[Python-Dev] PEP 428: Pathlib -> stat caching (original) (raw)

Nick Coghlan ncoghlan at gmail.com
Tue Sep 17 01:15:26 CEST 2013


On 17 Sep 2013 06:45, "Antoine Pitrou" <solipsis at pitrou.net> wrote:

On Mon, 16 Sep 2013 16:14:43 -0400 "R. David Murray" <rdmurray at bitdance.com> wrote: > On Mon, 16 Sep 2013 15:48:54 -0400, Brett Cannon <brett at python.org> wrote: > > On Mon, Sep 16, 2013 at 3:45 PM, Antoine Pitrou <solipsis at pitrou.net> wrote: > > > So I would like to propose the following API change: > > > > > > - Path.stat() (and stat-accessing methods such as getmtime()...) > > > returns an uncached stat object by default > > > > > > - Path.cachestat() can be called to return the stat() and cache it > > > for future use, such that any future call to stat(), cachestat() or > > > a stat-accessing function reuses that cached stat > > > > > > In other words, only if you use cachestat() at least once is the > > > stat() value cached and reused by the Path object. > > > (also, it's a per-Path decision) > > > > > > > Any reason why stat() can't get a keyword-only cached=True argument > > instead?
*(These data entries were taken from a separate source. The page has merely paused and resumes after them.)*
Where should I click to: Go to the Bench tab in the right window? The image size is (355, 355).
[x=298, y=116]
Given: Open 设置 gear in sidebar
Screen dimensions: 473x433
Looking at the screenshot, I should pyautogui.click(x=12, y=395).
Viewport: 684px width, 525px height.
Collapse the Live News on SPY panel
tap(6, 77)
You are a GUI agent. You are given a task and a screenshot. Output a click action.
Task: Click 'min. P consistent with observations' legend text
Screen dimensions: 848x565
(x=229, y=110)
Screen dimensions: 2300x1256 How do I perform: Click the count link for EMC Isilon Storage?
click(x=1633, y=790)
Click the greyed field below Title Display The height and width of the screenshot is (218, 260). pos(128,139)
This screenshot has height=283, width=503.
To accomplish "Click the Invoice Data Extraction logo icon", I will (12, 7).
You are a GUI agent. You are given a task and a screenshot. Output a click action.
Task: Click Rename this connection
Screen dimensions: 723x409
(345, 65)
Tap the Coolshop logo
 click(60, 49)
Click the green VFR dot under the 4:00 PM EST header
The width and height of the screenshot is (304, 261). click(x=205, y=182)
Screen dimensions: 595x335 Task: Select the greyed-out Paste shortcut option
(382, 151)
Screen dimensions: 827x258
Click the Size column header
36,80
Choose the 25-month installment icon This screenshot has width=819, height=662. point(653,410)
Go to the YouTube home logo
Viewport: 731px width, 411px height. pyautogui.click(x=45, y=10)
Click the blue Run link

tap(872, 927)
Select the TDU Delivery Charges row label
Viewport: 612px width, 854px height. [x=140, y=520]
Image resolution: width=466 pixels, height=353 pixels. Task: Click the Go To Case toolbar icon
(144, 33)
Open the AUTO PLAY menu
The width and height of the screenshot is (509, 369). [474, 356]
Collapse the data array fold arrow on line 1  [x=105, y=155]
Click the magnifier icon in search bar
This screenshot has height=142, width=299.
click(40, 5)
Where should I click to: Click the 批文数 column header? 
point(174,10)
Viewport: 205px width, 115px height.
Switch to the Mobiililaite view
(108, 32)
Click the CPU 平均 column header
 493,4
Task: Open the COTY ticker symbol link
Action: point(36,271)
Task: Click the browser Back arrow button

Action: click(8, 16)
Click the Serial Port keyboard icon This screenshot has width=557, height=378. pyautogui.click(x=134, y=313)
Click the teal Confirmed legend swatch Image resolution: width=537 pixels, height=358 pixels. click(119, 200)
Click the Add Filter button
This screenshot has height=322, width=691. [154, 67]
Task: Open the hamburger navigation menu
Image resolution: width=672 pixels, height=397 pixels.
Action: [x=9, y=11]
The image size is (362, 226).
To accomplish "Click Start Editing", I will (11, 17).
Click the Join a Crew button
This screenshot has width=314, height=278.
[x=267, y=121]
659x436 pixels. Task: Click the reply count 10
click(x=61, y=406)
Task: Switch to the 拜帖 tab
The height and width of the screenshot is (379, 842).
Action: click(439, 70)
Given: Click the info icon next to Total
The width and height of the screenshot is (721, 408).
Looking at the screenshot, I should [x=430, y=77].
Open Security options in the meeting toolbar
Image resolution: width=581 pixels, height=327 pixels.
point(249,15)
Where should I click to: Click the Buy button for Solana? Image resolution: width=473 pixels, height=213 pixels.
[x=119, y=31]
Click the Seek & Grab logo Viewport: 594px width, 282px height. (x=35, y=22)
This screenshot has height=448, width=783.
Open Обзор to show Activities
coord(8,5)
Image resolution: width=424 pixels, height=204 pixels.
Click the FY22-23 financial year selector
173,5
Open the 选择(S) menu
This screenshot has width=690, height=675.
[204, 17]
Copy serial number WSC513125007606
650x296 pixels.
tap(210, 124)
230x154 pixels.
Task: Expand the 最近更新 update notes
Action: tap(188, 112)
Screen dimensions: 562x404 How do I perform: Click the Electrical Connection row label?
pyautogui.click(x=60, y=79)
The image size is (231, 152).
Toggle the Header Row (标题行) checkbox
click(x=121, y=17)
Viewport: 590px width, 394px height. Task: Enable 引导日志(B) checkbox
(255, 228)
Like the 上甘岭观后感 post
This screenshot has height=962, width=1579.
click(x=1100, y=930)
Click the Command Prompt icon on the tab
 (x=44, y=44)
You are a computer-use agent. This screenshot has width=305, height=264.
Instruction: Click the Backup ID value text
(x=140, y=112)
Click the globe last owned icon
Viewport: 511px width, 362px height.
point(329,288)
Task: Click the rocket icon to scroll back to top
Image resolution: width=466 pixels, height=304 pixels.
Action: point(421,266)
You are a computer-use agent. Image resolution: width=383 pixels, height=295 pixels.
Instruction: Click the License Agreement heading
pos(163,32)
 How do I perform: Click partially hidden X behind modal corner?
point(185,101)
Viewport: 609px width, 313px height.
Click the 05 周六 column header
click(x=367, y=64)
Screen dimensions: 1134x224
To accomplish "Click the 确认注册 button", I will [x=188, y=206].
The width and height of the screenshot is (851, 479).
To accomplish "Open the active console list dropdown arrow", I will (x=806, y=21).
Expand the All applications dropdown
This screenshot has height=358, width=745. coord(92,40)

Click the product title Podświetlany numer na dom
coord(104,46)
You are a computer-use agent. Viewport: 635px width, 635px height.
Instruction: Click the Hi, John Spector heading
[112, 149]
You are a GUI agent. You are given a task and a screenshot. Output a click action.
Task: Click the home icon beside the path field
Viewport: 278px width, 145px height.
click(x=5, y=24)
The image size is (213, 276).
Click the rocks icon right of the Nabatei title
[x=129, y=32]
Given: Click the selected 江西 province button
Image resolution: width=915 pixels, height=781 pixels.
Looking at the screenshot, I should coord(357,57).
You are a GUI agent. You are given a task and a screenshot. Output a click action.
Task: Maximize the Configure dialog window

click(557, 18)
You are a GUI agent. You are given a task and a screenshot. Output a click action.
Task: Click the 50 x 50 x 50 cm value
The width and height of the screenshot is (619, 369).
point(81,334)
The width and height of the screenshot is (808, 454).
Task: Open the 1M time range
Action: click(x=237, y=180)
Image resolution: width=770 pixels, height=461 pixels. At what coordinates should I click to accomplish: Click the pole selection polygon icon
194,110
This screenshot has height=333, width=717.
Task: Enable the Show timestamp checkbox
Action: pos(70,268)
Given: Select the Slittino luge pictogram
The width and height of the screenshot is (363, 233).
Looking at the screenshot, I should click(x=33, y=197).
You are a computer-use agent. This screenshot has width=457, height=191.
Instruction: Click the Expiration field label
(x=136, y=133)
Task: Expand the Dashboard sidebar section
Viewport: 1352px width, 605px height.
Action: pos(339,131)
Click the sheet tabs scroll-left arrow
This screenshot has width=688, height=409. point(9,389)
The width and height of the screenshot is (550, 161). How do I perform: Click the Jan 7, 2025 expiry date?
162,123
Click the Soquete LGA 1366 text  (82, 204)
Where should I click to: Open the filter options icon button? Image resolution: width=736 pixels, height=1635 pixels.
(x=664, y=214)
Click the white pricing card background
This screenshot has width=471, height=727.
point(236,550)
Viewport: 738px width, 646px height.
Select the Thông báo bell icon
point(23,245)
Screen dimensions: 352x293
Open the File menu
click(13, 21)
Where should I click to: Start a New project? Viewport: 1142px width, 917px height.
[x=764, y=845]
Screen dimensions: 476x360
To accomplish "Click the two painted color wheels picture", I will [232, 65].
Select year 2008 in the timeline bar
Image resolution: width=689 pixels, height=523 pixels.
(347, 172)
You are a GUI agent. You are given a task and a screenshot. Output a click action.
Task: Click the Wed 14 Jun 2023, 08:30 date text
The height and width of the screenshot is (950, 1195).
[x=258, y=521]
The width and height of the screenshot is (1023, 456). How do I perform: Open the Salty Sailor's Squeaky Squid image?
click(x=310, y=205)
Or have stat() never cache() but statcache() always so that > > people can choose if they want fresh or cached based on API and not whether > > some library happened to make a decision for them? > > Well, we tend to avoid single boolean arguments in favor of differently > named functions. > > But here is an alternate API: expose the state by having a 'cachestat' > attribute of the Path that is 'False' by default but can be set 'True'. Thanks for the suggestion, that's a possibility too. > It could also (or only?) be set via an optional constructor argument. That's impractical if you get the Path object from a library call.

Given that this is a behavioural state change, I think asking for a possibly new path with caching enabled in that case would be a good way to go. If we treat path objects as effectively immutable (aside from the optional internal stat cache), then checking in new if a passed in path object already has the appropriate caching status and returning it directly if so, but otherwise creating a new path object with the cache setting changed would avoid having libraries potentially alter the behaviour of applications' path objects and vice-versa.

In effect, the unique "identity" of a path would be a triple representing the type, the filesystem path and whether or not it cached stat results internally. If you wanted to change any of those, you would have to create a new object.

Cheers, Nick.

Regards Antoine.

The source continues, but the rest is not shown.